What I think about what Beijingers think about feminism

The following video “Beijingers on Feminism” was uploaded by the Shanghaiist earlier today*. It’s really interesting and I think everyone should watch it.

So what is my take on it? First of all, it is unfortunate that the word “feminism” has such a bad rap here in China. It’s almost as bad as its reputation in America. As an American feminist is China, it is bothersome to hear “yes, I support equal rights,” and “yes, women need to earn the same money for the same pay,” and “yes, I think the way women are treated is archaic” followed by “oh, but I’m not a feminist!” from people in both countries. It really drives me batty.
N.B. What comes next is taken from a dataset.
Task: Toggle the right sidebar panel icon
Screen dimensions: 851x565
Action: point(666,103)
Sorry to have to tell you this, but if you support any feminist ideals, but reject the term “feminism,” you are actively hurting the very women you claim to support. 
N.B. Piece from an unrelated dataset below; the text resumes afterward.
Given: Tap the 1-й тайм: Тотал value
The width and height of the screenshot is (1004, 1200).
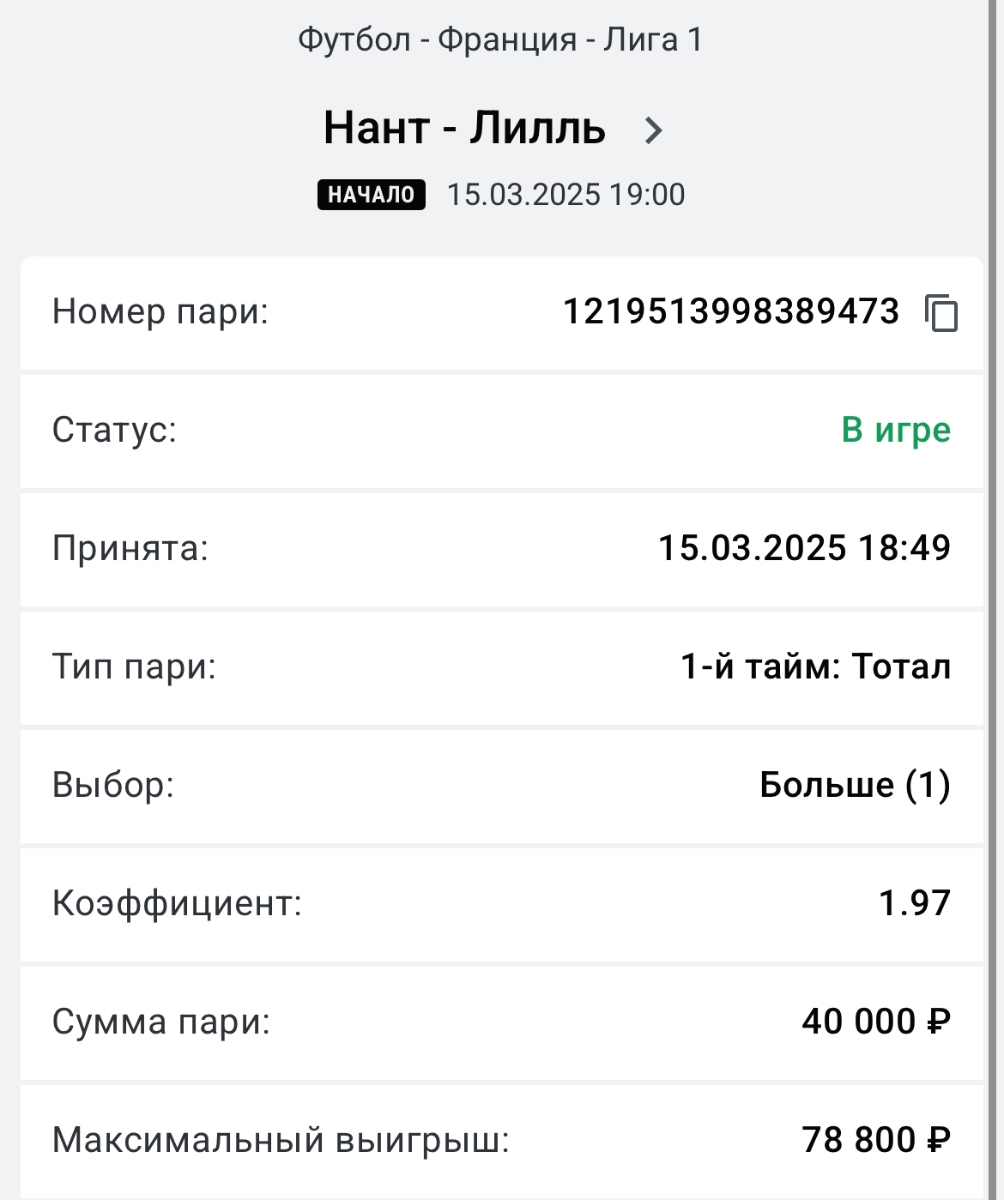Looking at the screenshot, I should 816,667.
Rejecting “feminism” rejects the people who are taking action to end sexual oppression in the world. To make “feminism” a dirty word, is to make “equality” a dirty word. And to the people who say “why don’t use just use another word” is like saying “well if you don’t like ________ in whatever city you live, why don’t you move?” Why should we have to move? Why should we have to change our name? There is nothing wrong with feminism. Feminism is about equal rights for men and women. Women are not the ones who made “feminism” dirty and we aren’t going to change it. Besides, even if we changed the word, haters would follow. It wouldn’t matter if we were called equalists, femophiles, or the pro-puppy league, the tenets of feminism would stay the same and people who reject equality would continue to hate us. The name isn’t the problem, but we can all work to reclaim it from the muck. This is why I started publically identifying as a feminist, because I do actively support feminist ideals and I don’t need to hide that.
Secondly, I thought it was interesting that all the men in the video rejected the idea of being called “feminists,” not because of their beliefs, but because of their gender. Clearly, men in China need to be more educated about what feminism is and how it benefits men and women. As I said above, feminism is about equality, not about putting one sex above the other, so men can (and should) be feminists, too!. In fact, here are some of the reasons why men need feminism too from Everyday Feminism:

[Men,] have you ever felt:

  • Pressured to be tough, aggressive and competitive beyond your comfort zone?
  • Ashamed of your interest in cooking, fashion, dance, or some other activity because you were told it made you “gay” or “a girl”?
  • Offended by media representations of helpless adult men who cannot feed, clothe, or bathe themselves without the help of a woman?
  • Helpless when dealing with feelings of sadness, hurt, and shame because you were taught to believe that emotions show weakness and that “real men help themselves”?
  • Alone when you suffered an injury but had to “handle it”?
  • Afraid of being called a “sissy,” “wimp,” “f*g,” “p*ssy,” or “b**ch,”?
  • Ambivalent about what it means to be a “real man”?

If even one or two of these is true, then you need feminism.

Overall, I really like the video. It shows that many women in China want and need feminism. It’s clear, though, that we have a long way to go.
*According to YouTube, the video was made by Vera Peneda who works for CCTV News. Of the video, she says. Vox pop, multimedia project Feminism in China, coming up soon.”